Firstly and most importantly, they assumed that there is always only one face existing in a certain sequence. The occurrence of multiple people or a sudden change from one person to another leads to failure. Although not likely to happen in video sequences from live cameras, the latter case often occurs in films or TV programs. The one-face assumption greatly decreases the complexity of the automatic procedure. But it is actually a very strict requirement for the environment and has few practical application prospects. Moreover, all the observed systems rely on certain existing face detection algorithms to detect faces, and the whole automatic procedure may get into trouble whenever the face detection step fails.

Additionally, all the observed systems achieve an equivalent or even a worse recognition rate than the specific applied face recognition methods taken alone. Another crucial point is that most systems are only concentrating on how to enroll databases to achieve reasonable recognition rate but little research is going on automatically keeping the efficiency of online databases, which includes updating databases by considering recent views, keeping the variety of enrolled face shot etc.

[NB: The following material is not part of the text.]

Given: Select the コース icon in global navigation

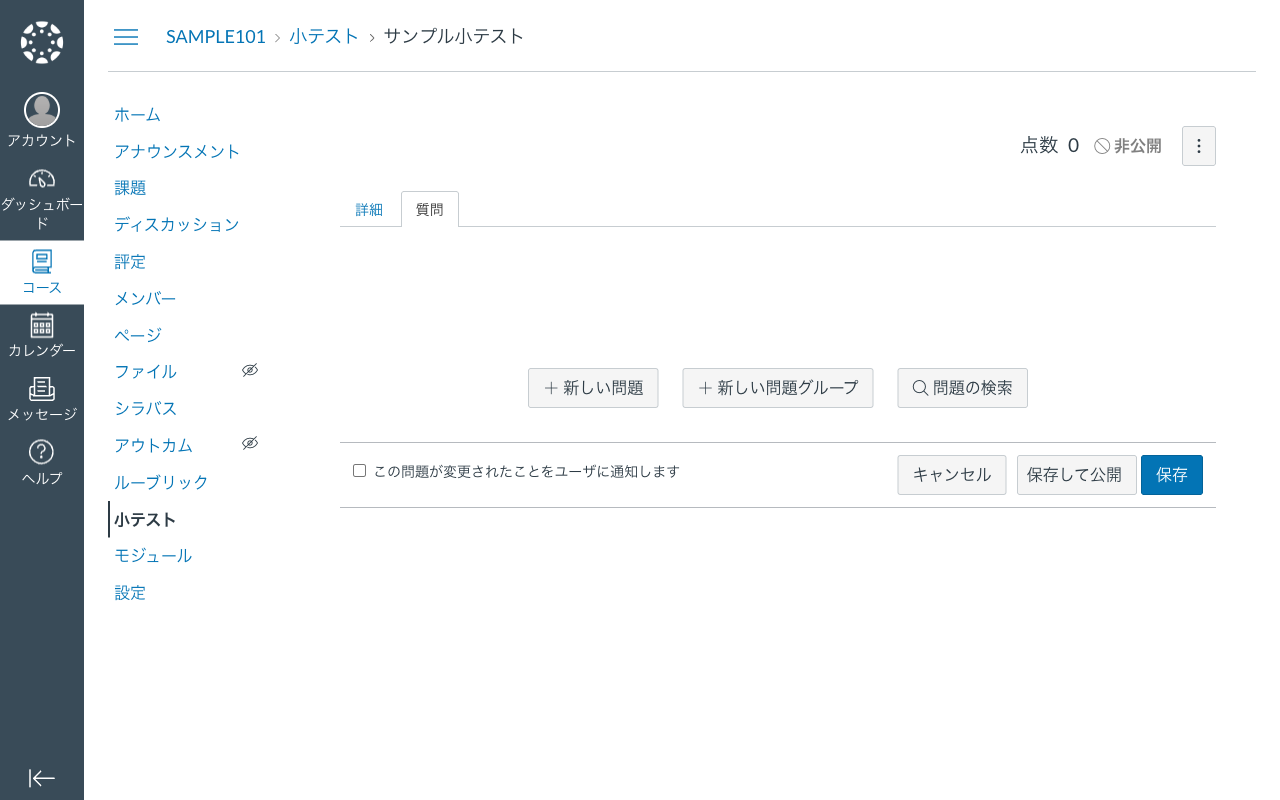Looking at the screenshot, I should (41, 262).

The most critical part of such an automatic system is the enrolment procedure, which generally makes two demands. One is how to quarantine a certain face of interest (FOI) remains the same during enrolment. More people may show up at the same time and the system should not be confused of who is who, although they might be all unknown or partly unknown to the databases. Different faces should be forbidden to be enrolled as one person. The other one is how to select images which are representative enough with very limited number of images, which also reflect the changing of the faces over time (including new makeup, new glasses and aging) .

Another important part of such an automatic system is to keep the database efficiency. Redundant databases should be eliminated. It can happen quite often that one person was enrolled as different face databases. In many applications, occasional faces that only happen to occur for a very short time is none of interests. Such databases should be examined and removed automatically.

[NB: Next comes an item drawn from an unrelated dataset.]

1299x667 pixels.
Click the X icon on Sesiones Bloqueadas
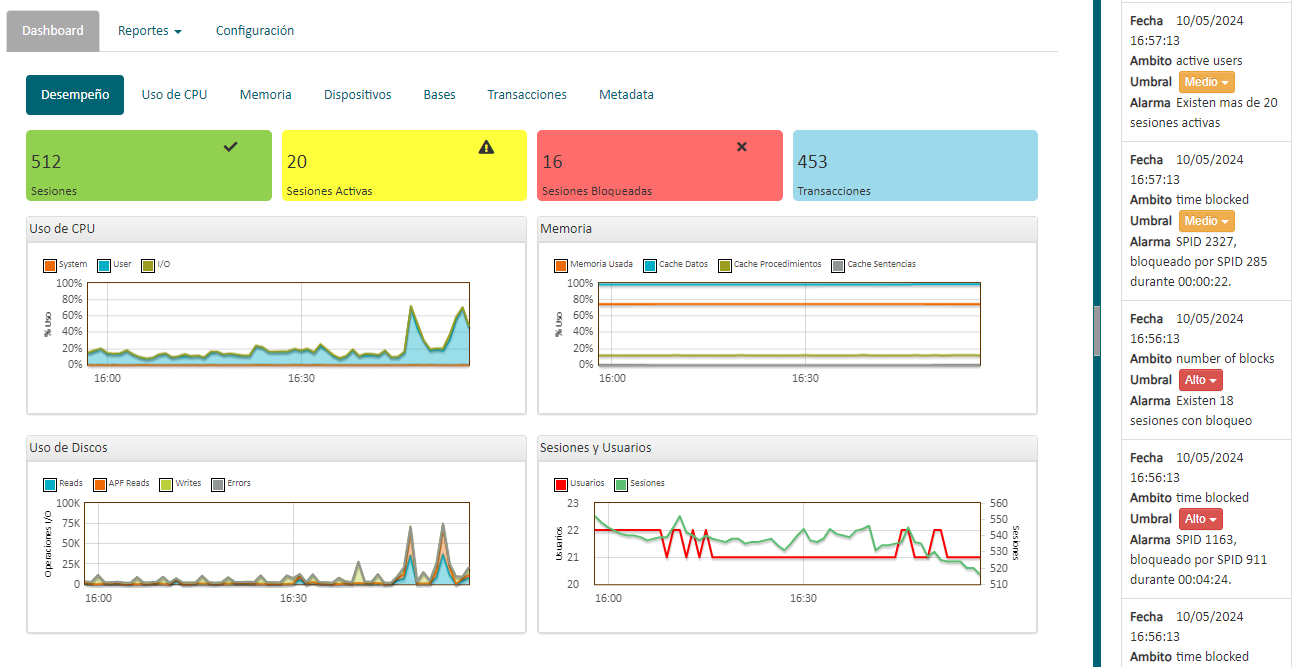[742, 147]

Therefore, an intelligent face recognition system which can run automatically and unobtrusively with high quality performance is desirable.

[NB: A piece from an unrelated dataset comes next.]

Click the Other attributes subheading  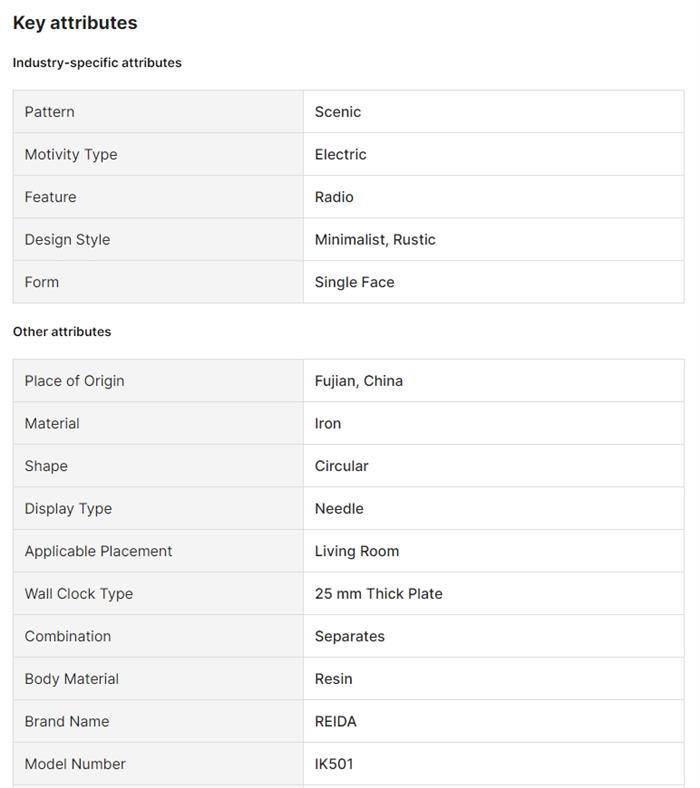click(x=62, y=332)
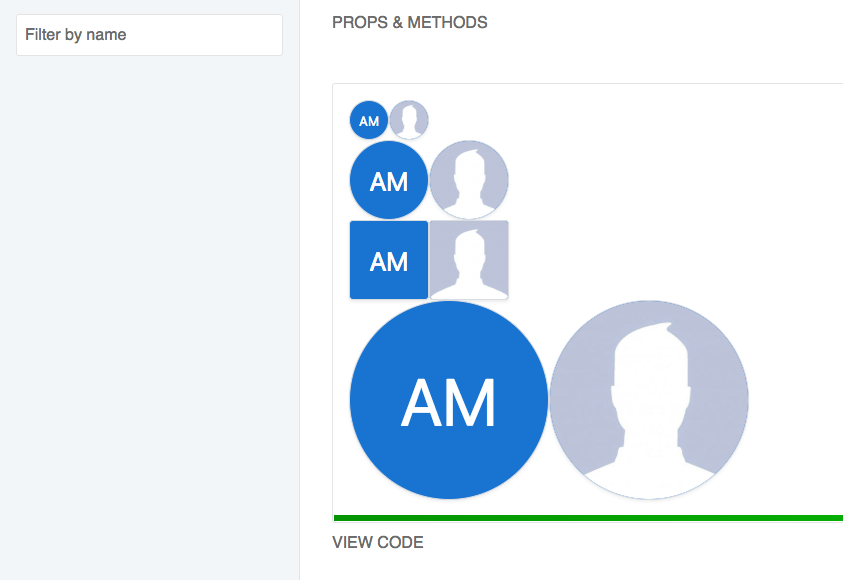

SUMMARY OF THE INVENTION The face recognition system of the invention is capable of dealing with above mentioned problems and therefore to be applicable to any commercial activities requiring face recognition.

The present invention suggests an automatic, unobtrusive and unsupervised real-time system recognizing multiple faces and creating adaptive databases from video signals, which comprises: a detector continuously obtaining images from video sequence (s) and outputting information of whether or not face(s) and eyes are detected in the acquired images; a face of interest (FOI) tracker being capable of tracking multiple detected faces with random motion, filtering and selecting qualified faces; and a processor for recognizing whether the selected faces are known or unknown faces, creating new databases for recognized unknown faces, adaptively updating existing databases for recognized known faces, merging redundant face databases and removing face databases of non-interest.

Advantageously, the inventive system not only can run as it is for any period of time, with no requirement for the user's behaviour, with no interruption to the user, and with no requirement of any human supervision or help, but also can automatically and passively recognize multiple persons showing up at the same time with free and random motion.

The face of interest (FOI) tracker of the inventive system comprises: a face extractor, which is used to extract each detected face from a frame image; a face region separator, which is' intended to divide a current frame image into multiple face check regions, the number of the face check regions corresponding to the number of extracted face regions; a face boundary detector, which is used to examine whether a current frame contains any faces in boundaries corresponding to the face check region defined in a last preceding frame image; a face verifier, which is used to determine whether a face examined in the current frame image is same as the corresponding face in the last preceding frame; a frame filter, which is used to buffer the results of the face boundary detector and the face verifier, and filter them to finally decide how many faces there are in frames and which one is which; and a quality selector, which is used to select a qualified face for further processing in the processor.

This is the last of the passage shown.